Per certe persone gli anni sembrano non passare mai; altre, a distanza di pochi mesi, ci appaiono più anziane di un decennio. Un nuovo studio della Duke University, pubblicato su Proceedings of the National Academy of Sciences, sembra confermare quanto suggerisce il senso comune: non sempre l'età anagrafica corrisponde all'età biologica.
Coetanei (in apparenza). La velocità di invecchiamento non è uguale per tutti: purtroppo o per fortuna, abbandoniamo la giovinezza a ritmi diversi. Per dimostrarlo, i ricercatori hanno verificato alcuni marcatori biologici su un migliaio di soggetti di 38 anni di età.

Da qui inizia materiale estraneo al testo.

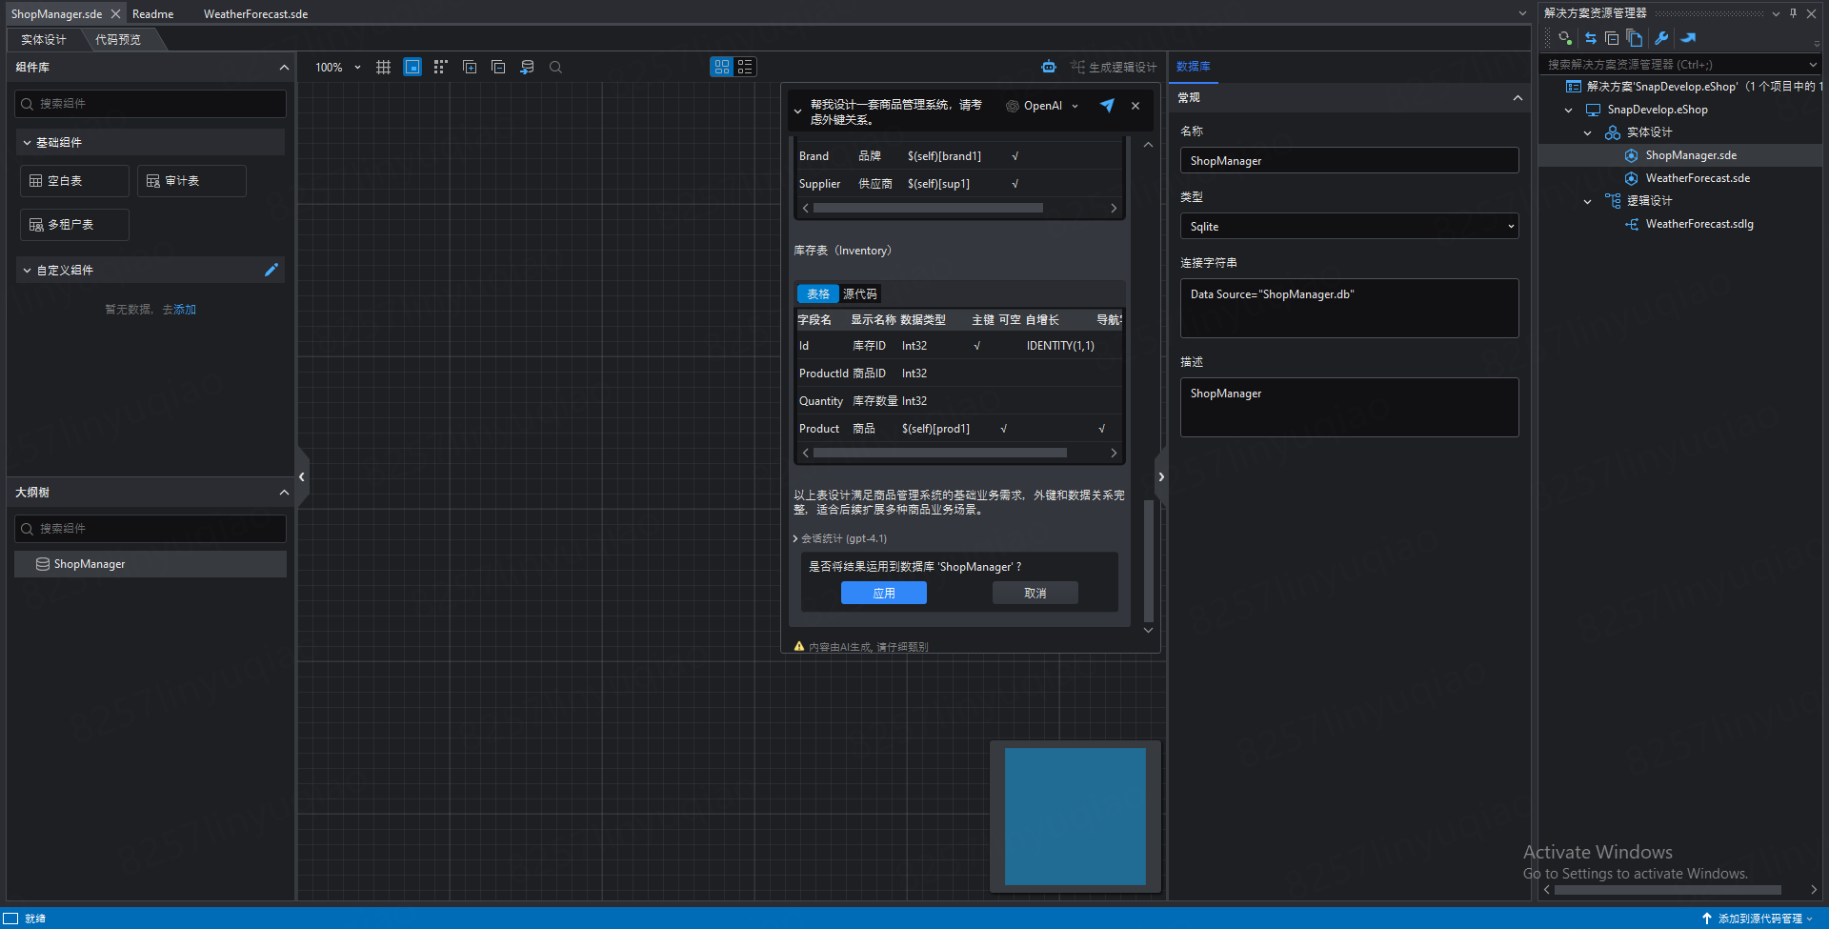
Task: Open properties with the wrench icon
Action: [x=1661, y=38]
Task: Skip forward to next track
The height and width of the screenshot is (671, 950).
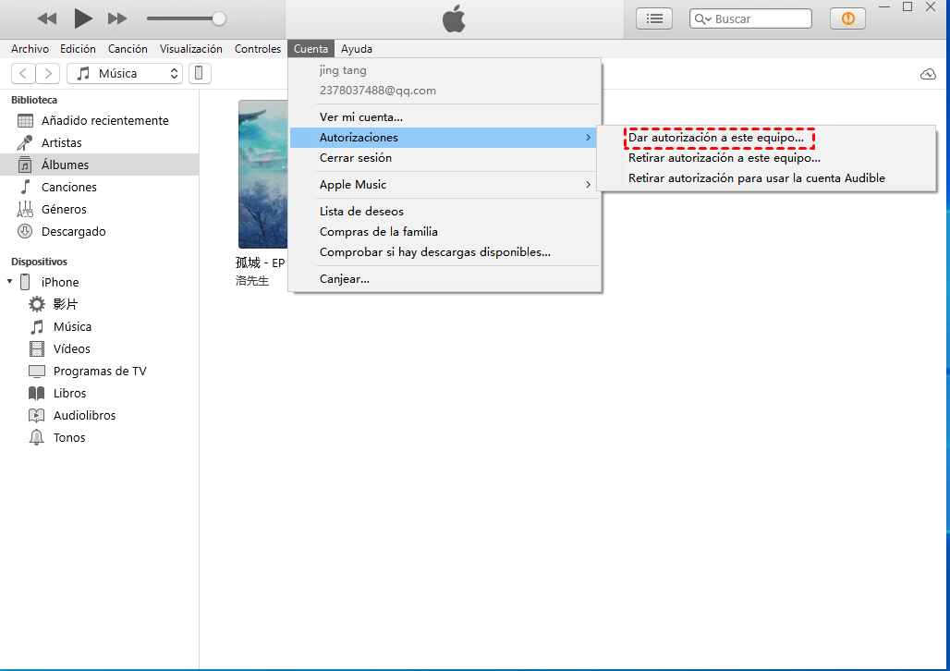Action: [x=117, y=18]
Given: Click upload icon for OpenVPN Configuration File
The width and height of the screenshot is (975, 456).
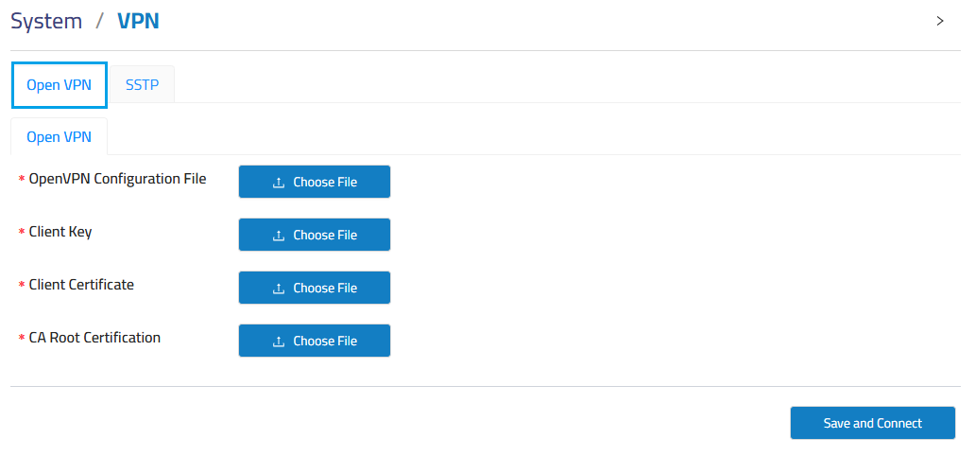Looking at the screenshot, I should pos(279,183).
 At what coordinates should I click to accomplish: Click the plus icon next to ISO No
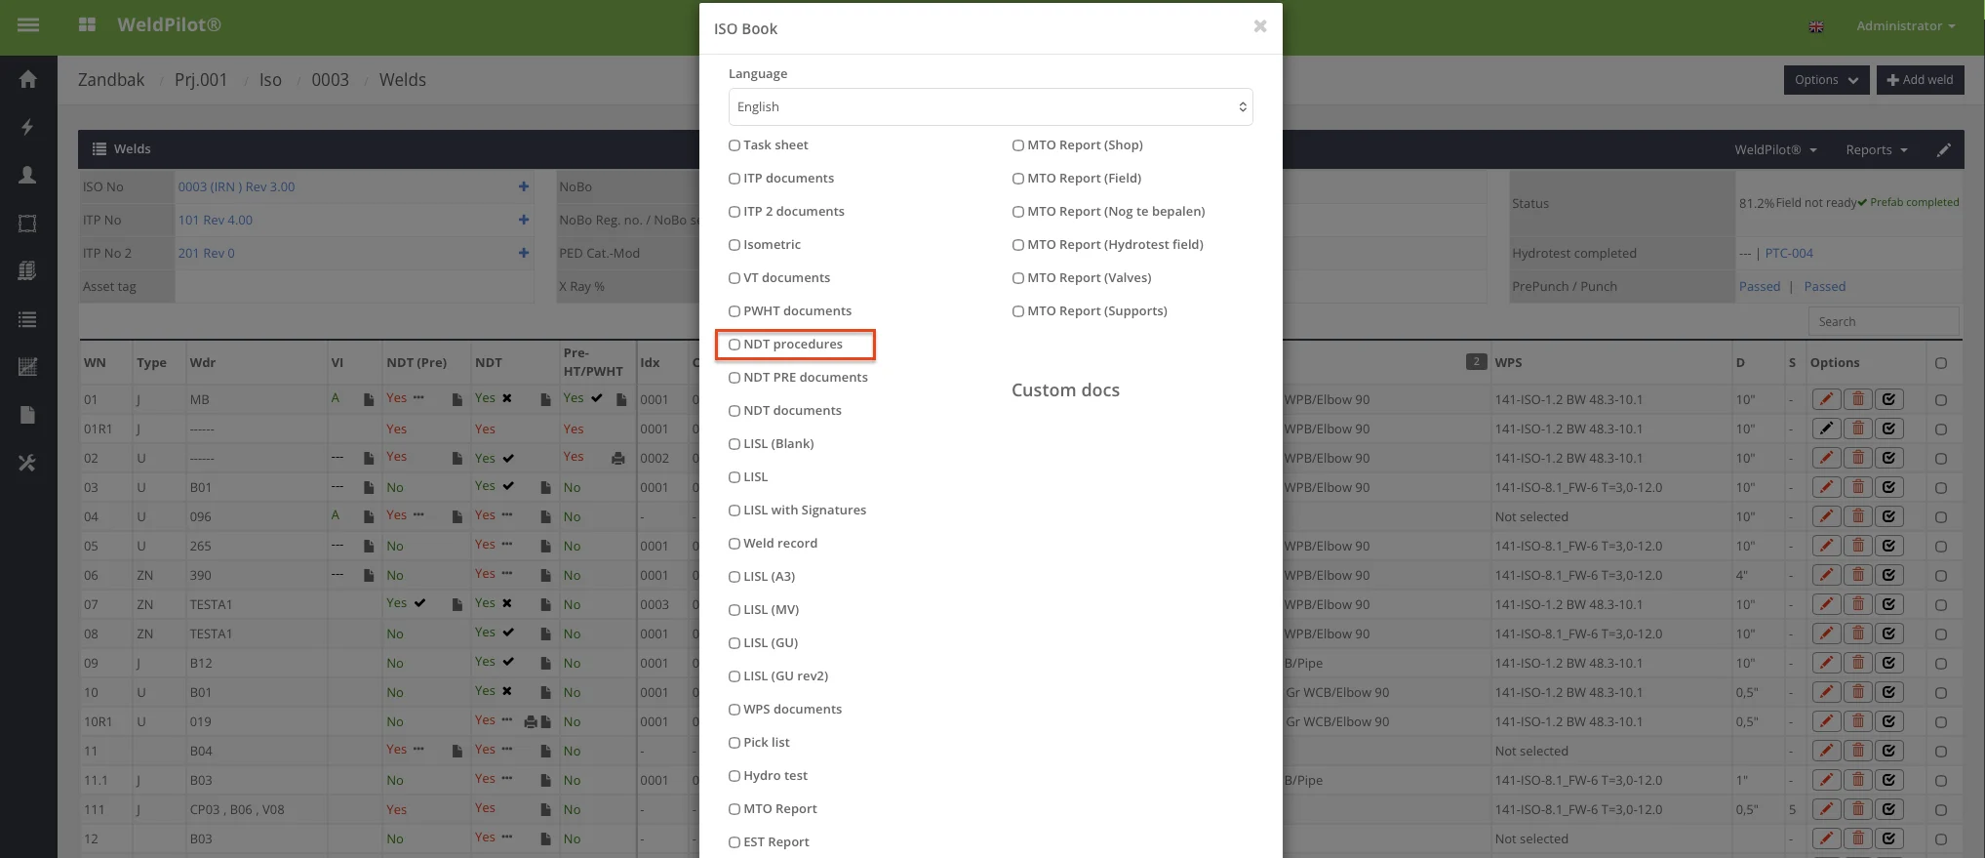[524, 186]
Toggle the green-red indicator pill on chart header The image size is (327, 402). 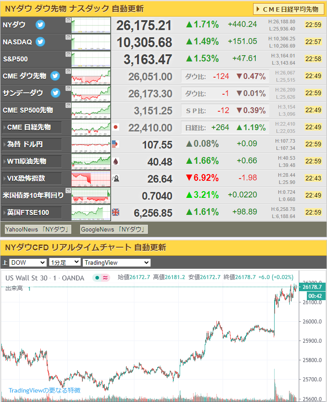[101, 277]
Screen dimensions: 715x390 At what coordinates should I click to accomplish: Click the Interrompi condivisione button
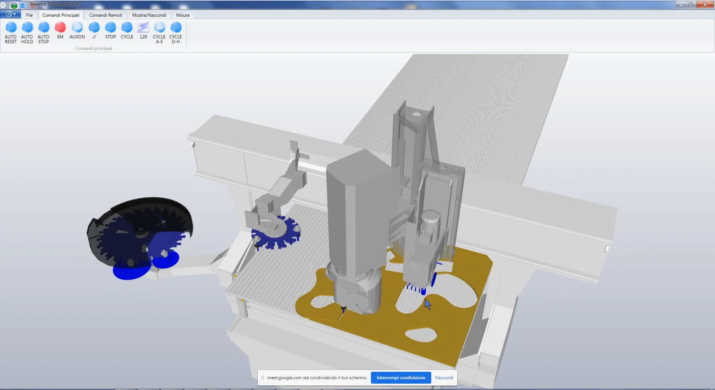pyautogui.click(x=400, y=378)
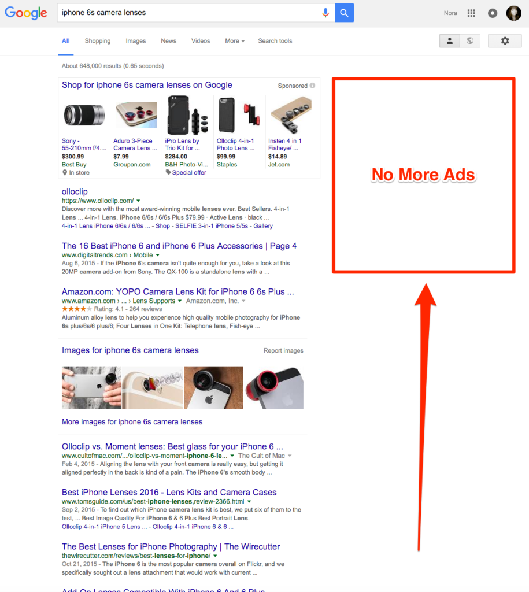Expand the More search options dropdown
The image size is (529, 592).
[x=235, y=41]
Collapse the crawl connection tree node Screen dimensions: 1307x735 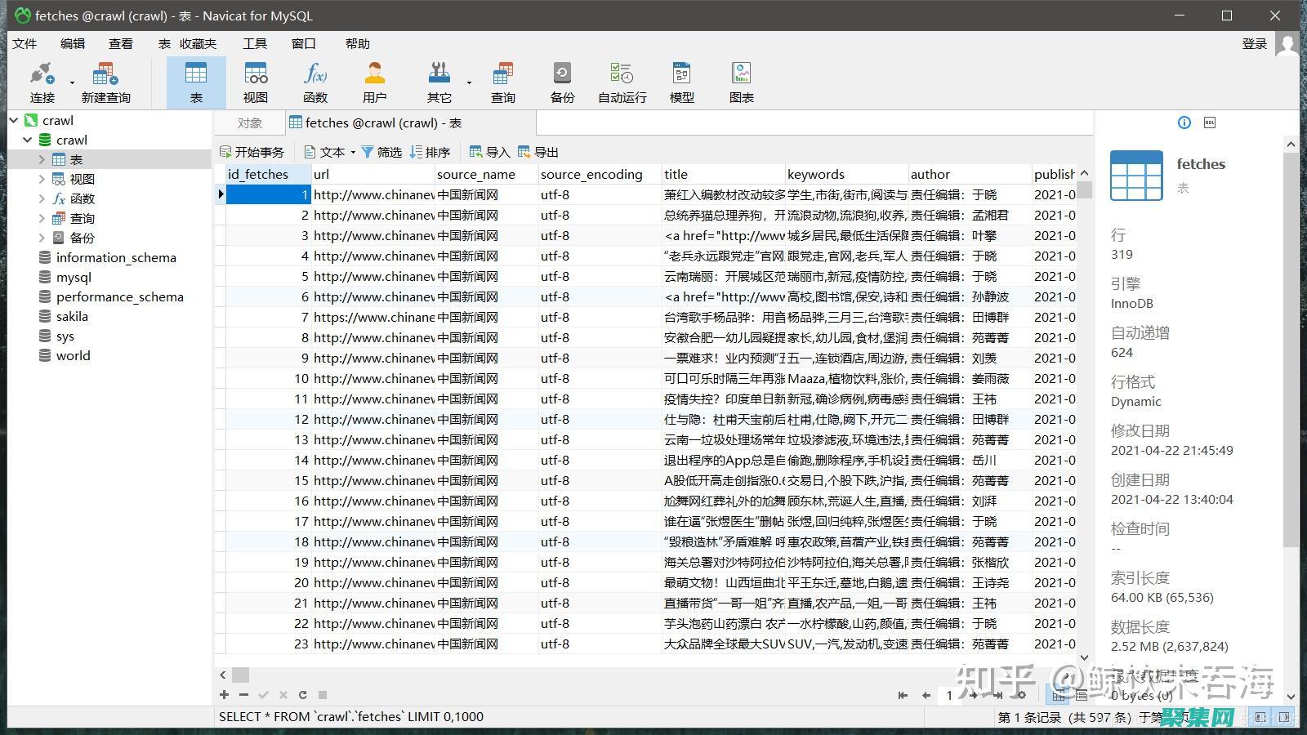coord(14,120)
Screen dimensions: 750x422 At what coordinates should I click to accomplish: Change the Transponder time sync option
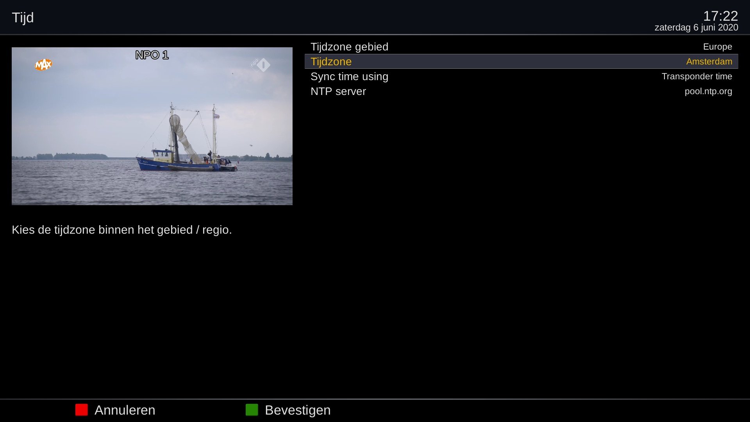[x=696, y=77]
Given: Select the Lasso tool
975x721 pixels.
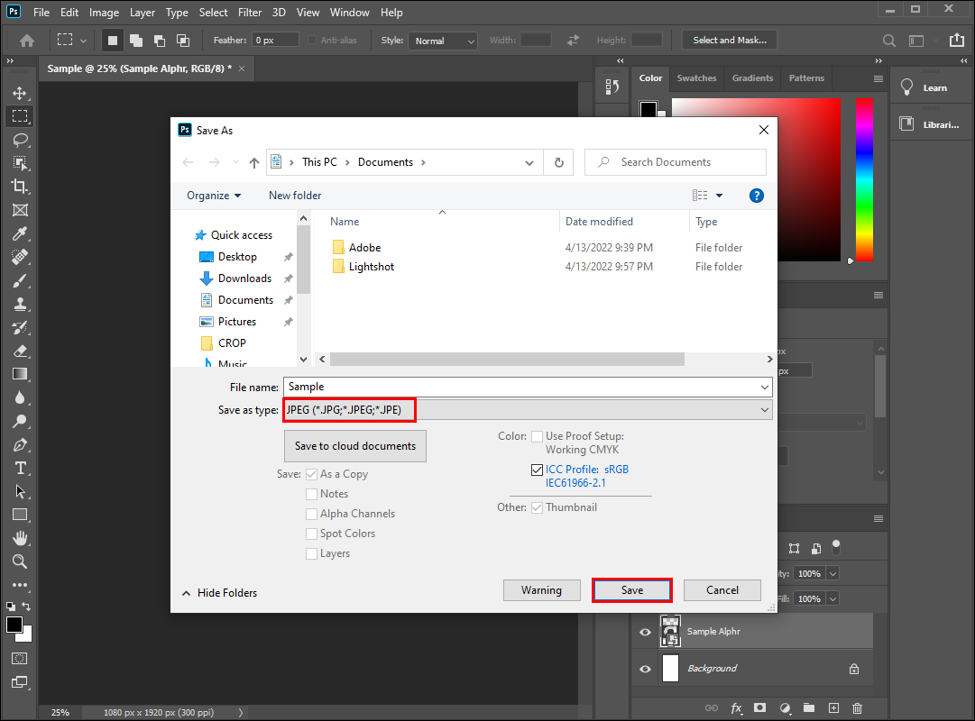Looking at the screenshot, I should (x=19, y=140).
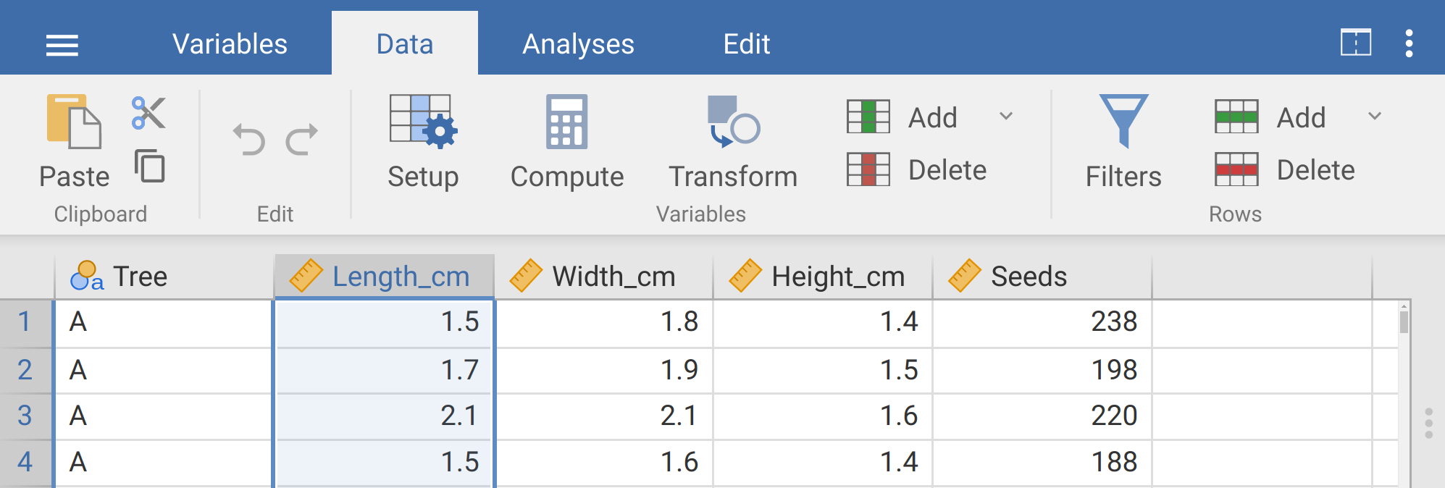1445x488 pixels.
Task: Delete the selected rows
Action: [x=1285, y=170]
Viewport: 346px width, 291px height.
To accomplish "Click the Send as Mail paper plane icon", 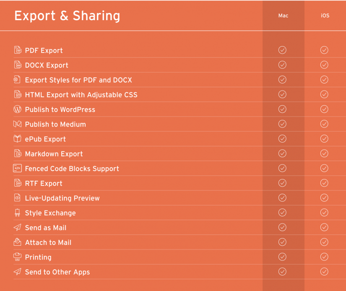I will 18,227.
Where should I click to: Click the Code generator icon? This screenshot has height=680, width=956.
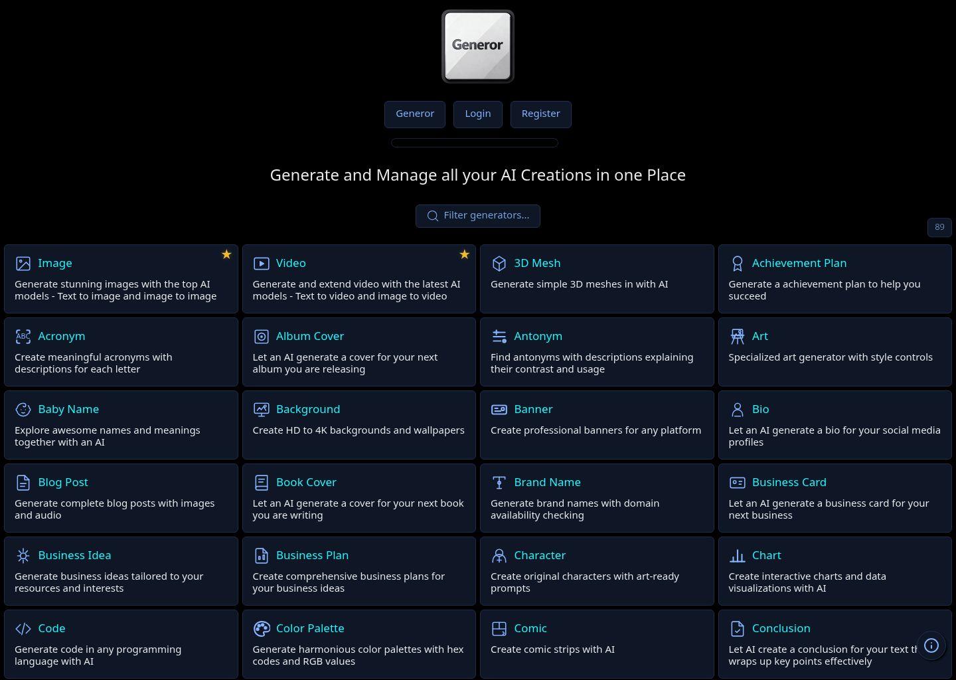pyautogui.click(x=23, y=629)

A fronte di una comune classe anagrafica, gli scienziati hanno voluto testare l'età biologica dei soggetti attraverso parametri come pressione sanguigna, colesterolo, funzionalità renale e del fegato, salute cardiovascolare e lunghezza dei telomeri, le piccole porzioni di DNA che si trovano alla fine di ogni cromosoma.
Quanti anni gli dai? Dei soggetti è stato valutato anche l'aspetto fisico: le loro foto sono state sottoposte a un gruppo di studenti perché indovinassero la loro reale età. Ogni marcatore è stato valutato sullo stesso soggetto alle età di 26, 32 e 38 anni. Studiando a quale ritmo cambiavano questi valori, i ricercatori hanno stabilito il ritmo di invecchiamento di ciascuno.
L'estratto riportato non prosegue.